=== Data records ===

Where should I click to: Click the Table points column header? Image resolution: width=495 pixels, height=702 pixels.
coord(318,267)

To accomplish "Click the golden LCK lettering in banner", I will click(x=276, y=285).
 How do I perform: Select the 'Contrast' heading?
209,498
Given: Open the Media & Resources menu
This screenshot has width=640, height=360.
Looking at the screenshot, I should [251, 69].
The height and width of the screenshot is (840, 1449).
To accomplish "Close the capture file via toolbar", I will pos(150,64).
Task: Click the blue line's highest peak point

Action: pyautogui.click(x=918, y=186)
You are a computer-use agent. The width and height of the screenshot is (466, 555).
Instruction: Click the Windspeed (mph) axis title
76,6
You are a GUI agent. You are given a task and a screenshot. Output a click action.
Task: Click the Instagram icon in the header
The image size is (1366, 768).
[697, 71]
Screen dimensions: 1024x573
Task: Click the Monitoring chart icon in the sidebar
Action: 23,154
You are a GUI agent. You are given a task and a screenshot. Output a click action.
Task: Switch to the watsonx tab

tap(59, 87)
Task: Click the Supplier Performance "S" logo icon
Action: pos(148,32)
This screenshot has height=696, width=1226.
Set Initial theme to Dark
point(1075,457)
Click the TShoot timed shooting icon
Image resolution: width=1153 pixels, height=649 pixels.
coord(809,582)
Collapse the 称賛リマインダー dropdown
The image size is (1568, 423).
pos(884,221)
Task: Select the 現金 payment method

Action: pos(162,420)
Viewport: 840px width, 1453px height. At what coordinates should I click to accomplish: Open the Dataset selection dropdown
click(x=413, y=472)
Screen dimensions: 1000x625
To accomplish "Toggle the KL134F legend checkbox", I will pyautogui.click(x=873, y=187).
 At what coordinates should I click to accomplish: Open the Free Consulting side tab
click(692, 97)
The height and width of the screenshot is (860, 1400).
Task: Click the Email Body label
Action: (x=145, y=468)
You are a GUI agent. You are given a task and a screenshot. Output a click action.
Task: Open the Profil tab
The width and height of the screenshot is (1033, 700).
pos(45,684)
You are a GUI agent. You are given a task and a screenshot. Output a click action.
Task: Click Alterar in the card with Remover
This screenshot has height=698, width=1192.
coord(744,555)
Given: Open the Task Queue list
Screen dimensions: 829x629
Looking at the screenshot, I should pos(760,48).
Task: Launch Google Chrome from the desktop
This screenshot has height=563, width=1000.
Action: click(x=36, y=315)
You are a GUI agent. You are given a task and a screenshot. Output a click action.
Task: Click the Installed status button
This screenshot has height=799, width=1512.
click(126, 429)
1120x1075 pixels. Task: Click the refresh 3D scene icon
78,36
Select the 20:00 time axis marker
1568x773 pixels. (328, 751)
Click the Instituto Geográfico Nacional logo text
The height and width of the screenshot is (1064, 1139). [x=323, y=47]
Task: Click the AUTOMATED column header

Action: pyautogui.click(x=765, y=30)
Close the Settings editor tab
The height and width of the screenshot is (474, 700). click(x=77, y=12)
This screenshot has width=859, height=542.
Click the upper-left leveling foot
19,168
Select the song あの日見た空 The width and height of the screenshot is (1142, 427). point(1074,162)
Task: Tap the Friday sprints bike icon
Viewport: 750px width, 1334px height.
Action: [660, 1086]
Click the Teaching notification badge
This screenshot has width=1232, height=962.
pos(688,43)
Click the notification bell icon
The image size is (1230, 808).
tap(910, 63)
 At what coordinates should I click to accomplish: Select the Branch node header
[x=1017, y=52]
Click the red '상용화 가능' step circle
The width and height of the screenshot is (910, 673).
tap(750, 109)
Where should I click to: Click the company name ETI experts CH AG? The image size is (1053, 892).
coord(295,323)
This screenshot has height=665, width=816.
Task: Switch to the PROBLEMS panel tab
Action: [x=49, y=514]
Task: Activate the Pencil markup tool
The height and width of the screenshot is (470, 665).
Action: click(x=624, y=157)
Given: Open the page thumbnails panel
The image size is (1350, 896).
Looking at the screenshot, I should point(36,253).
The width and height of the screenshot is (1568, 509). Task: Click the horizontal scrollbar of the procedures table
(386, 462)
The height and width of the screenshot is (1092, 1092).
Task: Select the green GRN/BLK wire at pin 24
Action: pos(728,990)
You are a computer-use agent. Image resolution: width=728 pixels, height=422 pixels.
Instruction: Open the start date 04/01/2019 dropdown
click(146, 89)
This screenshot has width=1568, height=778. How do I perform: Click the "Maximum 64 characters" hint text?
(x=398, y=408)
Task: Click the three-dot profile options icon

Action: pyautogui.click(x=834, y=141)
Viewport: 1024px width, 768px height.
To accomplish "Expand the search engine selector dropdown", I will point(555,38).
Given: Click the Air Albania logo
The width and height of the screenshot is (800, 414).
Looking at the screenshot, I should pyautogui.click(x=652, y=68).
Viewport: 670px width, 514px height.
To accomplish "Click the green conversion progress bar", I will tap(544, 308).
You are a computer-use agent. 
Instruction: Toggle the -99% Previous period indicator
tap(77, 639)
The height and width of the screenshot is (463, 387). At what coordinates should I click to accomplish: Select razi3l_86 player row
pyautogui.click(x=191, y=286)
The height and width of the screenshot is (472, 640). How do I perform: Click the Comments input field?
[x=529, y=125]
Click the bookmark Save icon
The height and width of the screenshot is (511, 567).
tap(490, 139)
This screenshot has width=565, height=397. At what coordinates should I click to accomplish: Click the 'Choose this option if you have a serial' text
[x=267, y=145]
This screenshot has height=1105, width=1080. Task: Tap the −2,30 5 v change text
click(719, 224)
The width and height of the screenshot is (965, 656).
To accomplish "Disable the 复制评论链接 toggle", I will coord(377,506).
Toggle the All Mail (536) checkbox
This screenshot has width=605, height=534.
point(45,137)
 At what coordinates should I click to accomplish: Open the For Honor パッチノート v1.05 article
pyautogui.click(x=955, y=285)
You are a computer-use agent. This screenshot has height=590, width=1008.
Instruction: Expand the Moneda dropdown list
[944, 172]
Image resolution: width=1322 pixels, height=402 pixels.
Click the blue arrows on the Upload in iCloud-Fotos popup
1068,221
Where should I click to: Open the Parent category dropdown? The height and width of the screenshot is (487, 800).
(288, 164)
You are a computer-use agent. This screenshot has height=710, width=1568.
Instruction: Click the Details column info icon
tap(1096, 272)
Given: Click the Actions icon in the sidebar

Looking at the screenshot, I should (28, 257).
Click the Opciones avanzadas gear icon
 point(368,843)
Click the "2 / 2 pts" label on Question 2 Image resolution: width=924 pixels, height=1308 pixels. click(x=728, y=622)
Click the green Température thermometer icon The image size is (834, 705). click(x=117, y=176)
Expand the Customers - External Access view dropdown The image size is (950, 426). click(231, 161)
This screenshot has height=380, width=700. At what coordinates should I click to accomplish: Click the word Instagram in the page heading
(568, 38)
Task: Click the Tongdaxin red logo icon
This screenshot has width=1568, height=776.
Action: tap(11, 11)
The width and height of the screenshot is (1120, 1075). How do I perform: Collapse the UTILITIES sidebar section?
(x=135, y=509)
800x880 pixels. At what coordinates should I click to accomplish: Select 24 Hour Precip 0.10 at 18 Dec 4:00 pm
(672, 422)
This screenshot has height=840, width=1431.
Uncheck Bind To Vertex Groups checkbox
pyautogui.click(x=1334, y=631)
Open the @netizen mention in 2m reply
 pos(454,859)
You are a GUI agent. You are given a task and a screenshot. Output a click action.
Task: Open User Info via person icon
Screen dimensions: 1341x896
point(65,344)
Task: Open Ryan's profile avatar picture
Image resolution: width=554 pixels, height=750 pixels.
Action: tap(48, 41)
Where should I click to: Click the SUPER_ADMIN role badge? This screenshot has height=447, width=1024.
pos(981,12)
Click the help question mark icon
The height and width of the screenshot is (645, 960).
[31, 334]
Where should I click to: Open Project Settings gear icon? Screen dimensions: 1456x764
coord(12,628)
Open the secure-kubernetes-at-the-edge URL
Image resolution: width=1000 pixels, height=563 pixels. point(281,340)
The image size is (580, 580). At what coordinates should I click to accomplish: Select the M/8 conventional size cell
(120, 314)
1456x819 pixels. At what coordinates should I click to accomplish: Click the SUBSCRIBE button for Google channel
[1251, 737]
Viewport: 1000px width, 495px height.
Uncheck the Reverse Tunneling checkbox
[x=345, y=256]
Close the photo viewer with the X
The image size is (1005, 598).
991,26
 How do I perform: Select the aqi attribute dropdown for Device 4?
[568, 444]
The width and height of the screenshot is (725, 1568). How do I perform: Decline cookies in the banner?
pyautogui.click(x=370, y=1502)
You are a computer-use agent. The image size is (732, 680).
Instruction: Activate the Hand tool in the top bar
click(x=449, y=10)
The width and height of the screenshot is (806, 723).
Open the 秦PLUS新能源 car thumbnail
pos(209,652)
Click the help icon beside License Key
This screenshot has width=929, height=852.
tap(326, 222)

===

## Exercise
Find the line with "Open the 秦PLUS新能源 car thumbnail". Transcribe it and every line after it exactly, through the end of the records above, and nothing else.

## Reply
Open the 秦PLUS新能源 car thumbnail
pos(209,652)
Click the help icon beside License Key
This screenshot has width=929, height=852.
tap(326, 222)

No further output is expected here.